In the last decade, voice assistants are becoming more and more popular. First with smartphones, artificial intelligence driven voice assistants become common for many persons. But with the launch of Amazon’s Alexa home devices, and then Google Home, a new category of smart speakers started to invade our homes, always ready to answer their owners voice commands. In the last two years the use of smart devices almost doubled, showing this is a trend to watch, and the Covid-19 pandemic caused an increase in its use.
These new interactive devices created new opportunities and challenges for content creators. In one hand, this is one of the most natural interfaces available – the user just has to speak – but to sort out what kind of answer he expects from the device is not straight forward.
The first voice recognition tool was created by IBM in 1961. In the following decades other companies made progress in word recognition. But the big leap, in fact, only arrived in the second decade of the 21st century, with Apple's launch of Siri in 2011. But a decade after, the technology is still not very reliable and available in a limited number of languages: by September 15, 2020 we had Alexa available in 8 languages, Google Nest in 13, and Siri in 21.
Despite different devices and brands, the operation of voice assistants is similar. A keyword or question activates the system that turns voice into text, then into data, and then returns the path to answer the user's request in voice, using artificial intelligence, machine learning and algorithms to accurately meet the user's request.
Media outlets are no exception in the discovery and exploration of these voice interfaces, which pose new questions and rules, making content creators to go deep into new challenges, trying to sort out how to interact with users, first, then to discover what contents should be tailored to each user and, finally, the format of the news stories more adequate to voice.
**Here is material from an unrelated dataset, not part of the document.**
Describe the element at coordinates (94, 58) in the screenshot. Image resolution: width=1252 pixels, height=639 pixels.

Since the first experiments to deliver news through voice assistants in 2017, several attempts were made, but mostly in English language, which experts agree pose no understanding problems. In other languages, it is still common to find flaws and errors of interpretation, adding a layer of complexity for all non-English speaking users and producers.
To achieve these goals, we made an extensive review of the available academic research and international industry reports relating voice assistants, smart speakers, artificial intelligence, and algorithms to establish a basis for the empirical research. We developed semi-structured interviews with journalists and content producers for voice-activated smart speakers in several European non-English speaking countries, and also in Brazil, with the goal to understand the challenges and constraints on the production side. We also developed an online survey to smart speakers’ users in the Portuguese speaking countries, to help us understand: 1) the users profile; 2) needs, expectations, experience, and satisfaction; 3) interaction quality.
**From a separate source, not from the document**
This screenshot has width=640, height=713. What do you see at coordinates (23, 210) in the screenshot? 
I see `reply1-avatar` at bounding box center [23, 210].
The choice for the Portuguese language as a case study for the research is due to convenience, but also for it’s representativity at a global level: it is the 6th more spoken in the World, the 3th from European origin, the most spoken on the South Hemisphere, and official language in 9 countries from Europe, South America, Africa, Asia and Oceania.
Through the analysis of the Portuguese language countries – with focus in Portugal and Brazil –, we will try to identify the main challenges and problems that non-English media can face to create and deliver news though voice-activated smart assistants.